IT'S ALL about Buddy.
The TV sports departments know it, which is why there are 11 cameras and 15 reporters jammed into Hawthorn's small media room at Waverley Park - and why the carefully positioned sponsor's football is perilously close to toppling off the podium it now shares with a dozen microphones and a cluster of tape recorders.
Luke Hodge knows it, because when the skipper comes into the room and sees the crowd he smiles ruefully and mutters, "Might be a few questions on Franky."
This week, Lance Franklin's knee may be the most talked-about body part of any sportsperson on earth, with the possible exception of Serena Williams' tongue.
In Melbourne, in September, with only one local team playing in town on the weekend, the fate of Buddy's hyper-extended right leg is front-page news.
Hodge has a resigned look but the first question, to his obvious surprise, is about his own fitness for Friday night's meeting with the Sydney Swans.
"Yeah, nah, I'm fine," he says, and there's a sense that, OK, we've been polite and done the right thing and inquired about Hodge's health, now we can ask the question everyone really wanted to ask.
So, how's Buddy?
"Thought that one was coming," says Hodge.

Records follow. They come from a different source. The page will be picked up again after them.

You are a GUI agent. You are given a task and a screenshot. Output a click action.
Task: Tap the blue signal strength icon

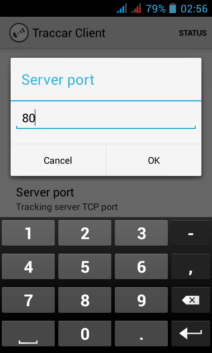tap(121, 9)

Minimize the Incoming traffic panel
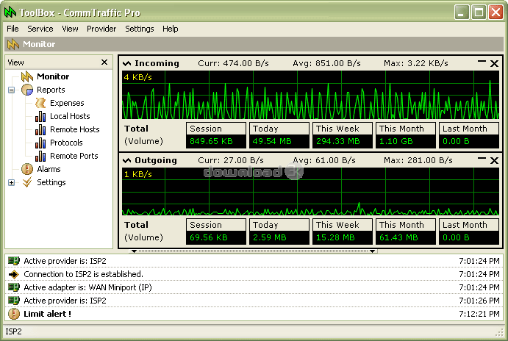click(x=482, y=63)
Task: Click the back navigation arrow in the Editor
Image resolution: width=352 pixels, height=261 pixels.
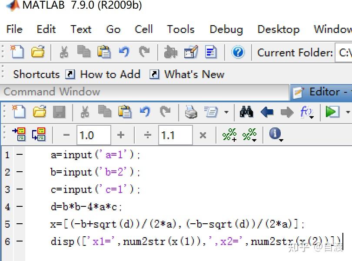Action: (x=267, y=112)

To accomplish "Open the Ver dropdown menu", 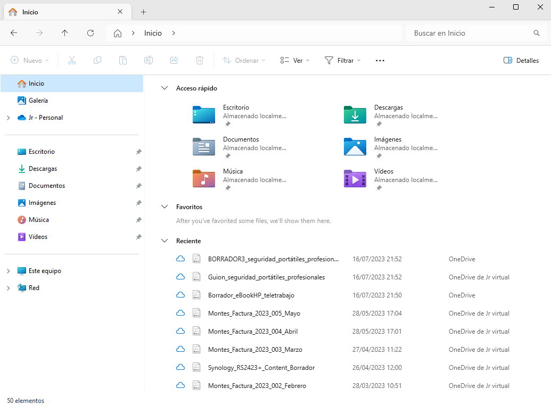I will (294, 61).
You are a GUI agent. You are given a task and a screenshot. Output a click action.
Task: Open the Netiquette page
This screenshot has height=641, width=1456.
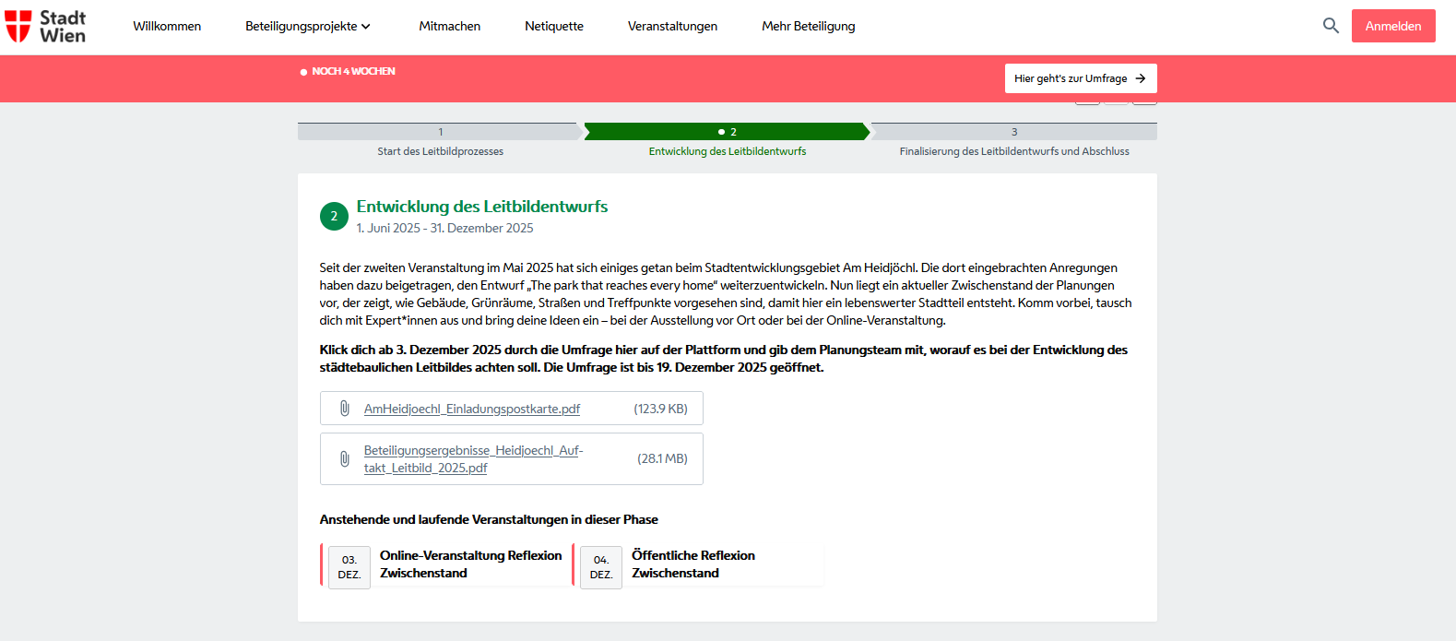click(553, 26)
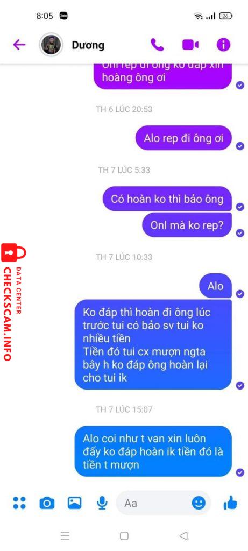Start a video call with Dương

[190, 45]
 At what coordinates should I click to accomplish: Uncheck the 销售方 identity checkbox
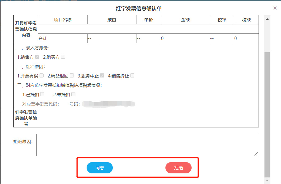click(37, 57)
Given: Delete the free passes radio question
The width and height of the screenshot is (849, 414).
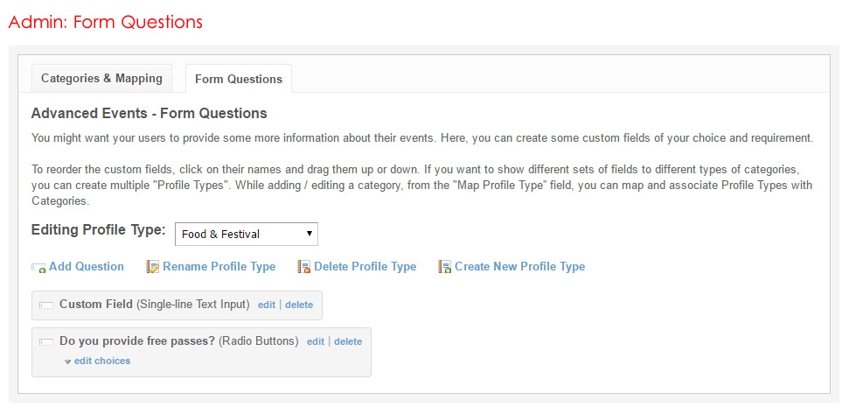Looking at the screenshot, I should coord(348,341).
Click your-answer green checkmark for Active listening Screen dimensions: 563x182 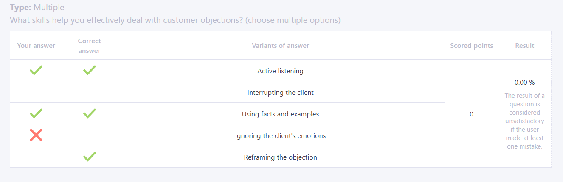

'Franky' is walking around, the skipper tells the room, and has been on the bike. "If you ask him, he's 100 per cent."
But it's not up to Buddy, and Hodge concedes the Coleman medallist is "still unlikely" and that nobody at the club was holding their breath over his fitness.
Thursday is when it will all be decided. "If you don't train on Thursday, you won't play," he says.
Later Hodge offers this description: he's athletic, he has speed, he's in good form.
He might well have been speaking of Franklin, but it's Adam Goodes who is under discussion, which tells you that it ought not to be all about Buddy.
Goodes is a dual Brownlow winner at the absolute peak of his powers, and we should be celebrating his participation in this match as much as we bemoan Franklin's probable absence.
Still, football clubs at finals time can try to spin the bleakest of prospects into a veritable godsend.
Hodge points out that the last time the Hawks played without Franklin and fellow forward Jarryd Roughead they kicked 23 goals.
Jordan Lisle can come in. Shaun Burgoyne can go forward. So can Jordan Lewis or Sam Mitchell.
Yes, there's a certain symmetry about once managing 23 goals without No.23, but as Hodge said, you wouldn't hold your breath.
The views in this article are those of the author and not necessarily those of the AFL or its clubs.